Local schools see changes in year since shootings

Anna Conover

The shootings that claimed 15 lives one year ago at Columbine High School had pronounced effects not just on Littleton, Colo. but on school districts throughout central Iowa as well.

The Columbine tragedy sparked renewed interest in gun control and school safety, and it reshaped policies at Ames-area high schools.

Ames High School, 1921 Ames Drive, installed security cameras after the shooting occurred, said assistant principal Mike Avise. The high school, which has 1,621 students, had monitored doors before the Columbine incident, and it continues this policy.

“We’re always concerned for the safety of the people you are working with, both the staff and the students, even long before Columbine,” Avise said.

The shooting increased awareness, Avise said. The administration along with police and other officials devised a plan for a shooting if it were to occur at the high school.

The administration also deals with safety issues and threats to students, Avise said.

Administrators in Nevada are also taking security precautions for their 500 high school students.

Harold Hulleman, superintendent of Nevada schools, said some of the precautions include locking doors, making sure all visitors have passes and creating an emergency response plan.

“We’re concerned with the shootings since there has been a rash of it in the country, but not specifically in our district,” he said. “We’re trying to be vigilant.”

The school has handed out information and published information in the school newsletters about gun violence and necessary safety precautions, Hulleman said.

Unlike Ames High, Nevada doesn’t have security cameras in the building, but administrators are conscious of people who appear suspicious, and they then deal with the situations.

Gilbert administrators, who oversee 475 students in grades 7 through 12, monitor issues pertaining to student safety not just from the standpoint of guns, said Doug Williams, superintendent.

“All schools have to deal with security,” he said. “We certainly monitor what is happening in our district and make changes as we see fit.”

Other than asking visitors to sign in at the appropriate office and carry passes, school officials haven’t changed much of its security measures, Williams said. The doors are not locked nor are there any security cameras.

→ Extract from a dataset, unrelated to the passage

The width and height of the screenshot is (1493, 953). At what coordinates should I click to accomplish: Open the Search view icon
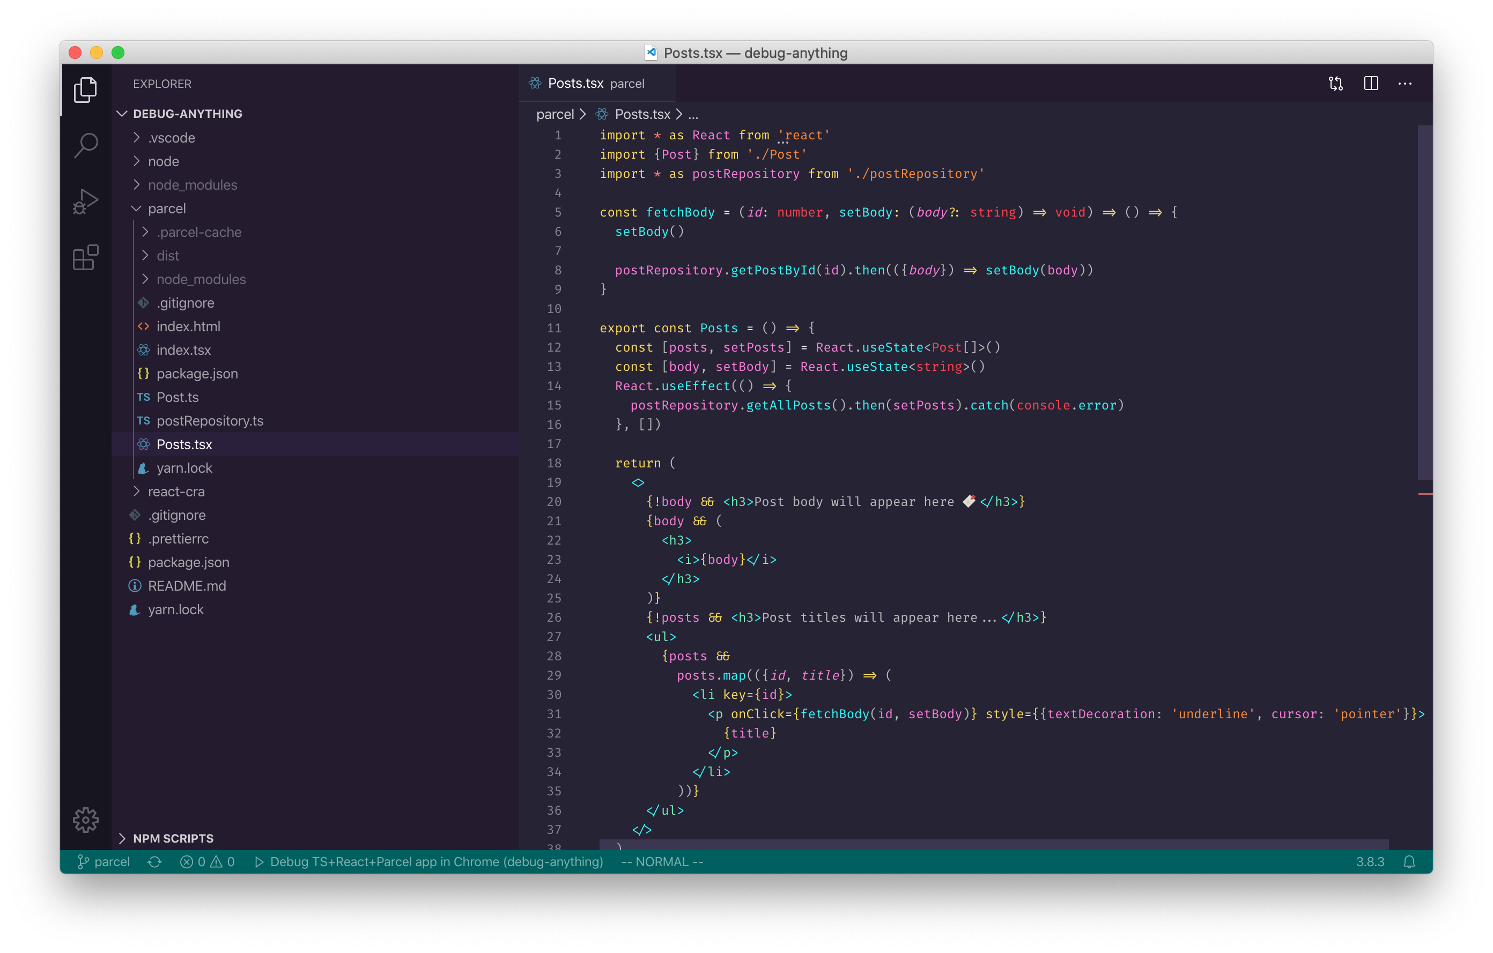tap(86, 145)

But Gilbert administrators put in a policy concerning dangerous weapons and developed an emergency guide with Story County Director of the Emergency Planning Department Lori Morrisey in case a situation such as Columbine were to occur, Williams said.

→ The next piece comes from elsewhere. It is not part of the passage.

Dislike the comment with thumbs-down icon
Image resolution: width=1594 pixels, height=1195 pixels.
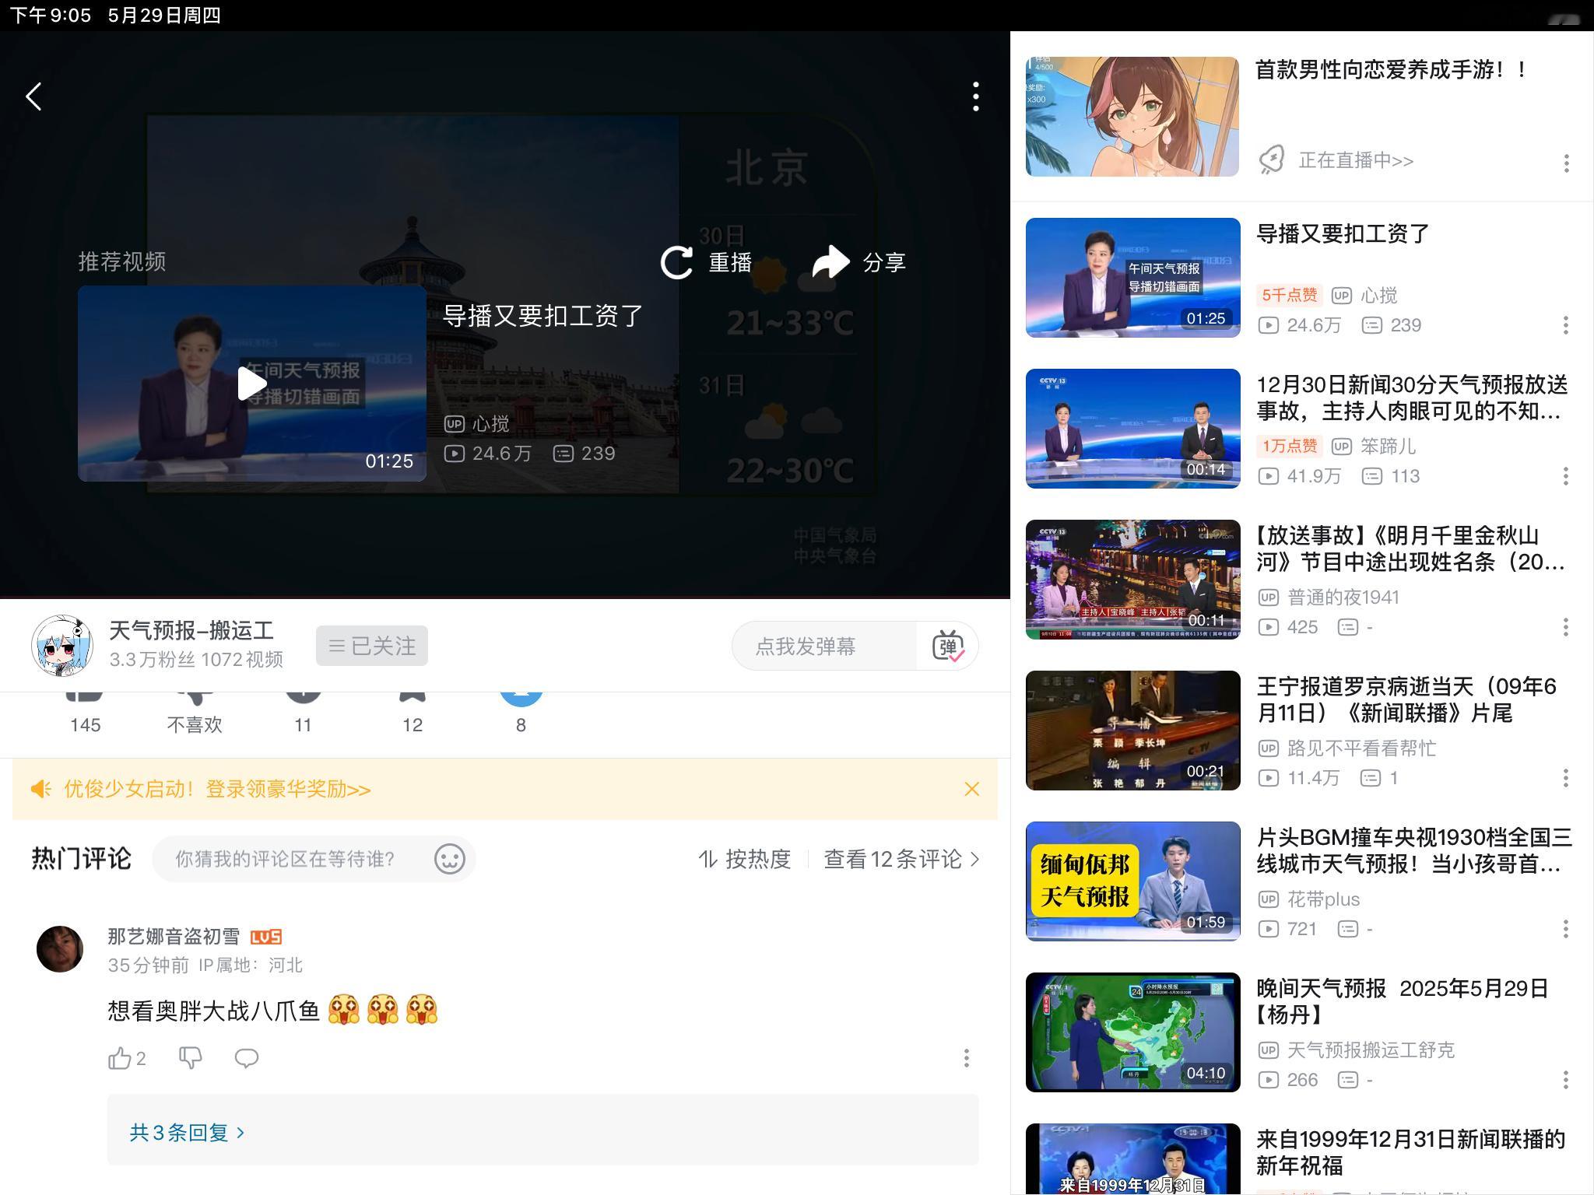tap(190, 1058)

The plan was distributed to all employees, the Emergency Planning Department and other agencies, including the fire department and police.

“Times have changed,” Williams said. “There are issues that weren’t there five to 10 years ago. All school districts have to change security and adapt as needed.”

All three schools have a zero-tolerance policy on guns to comply with federal regulations. If a student is found in violation of the policy, he or she is automatically expelled for one year.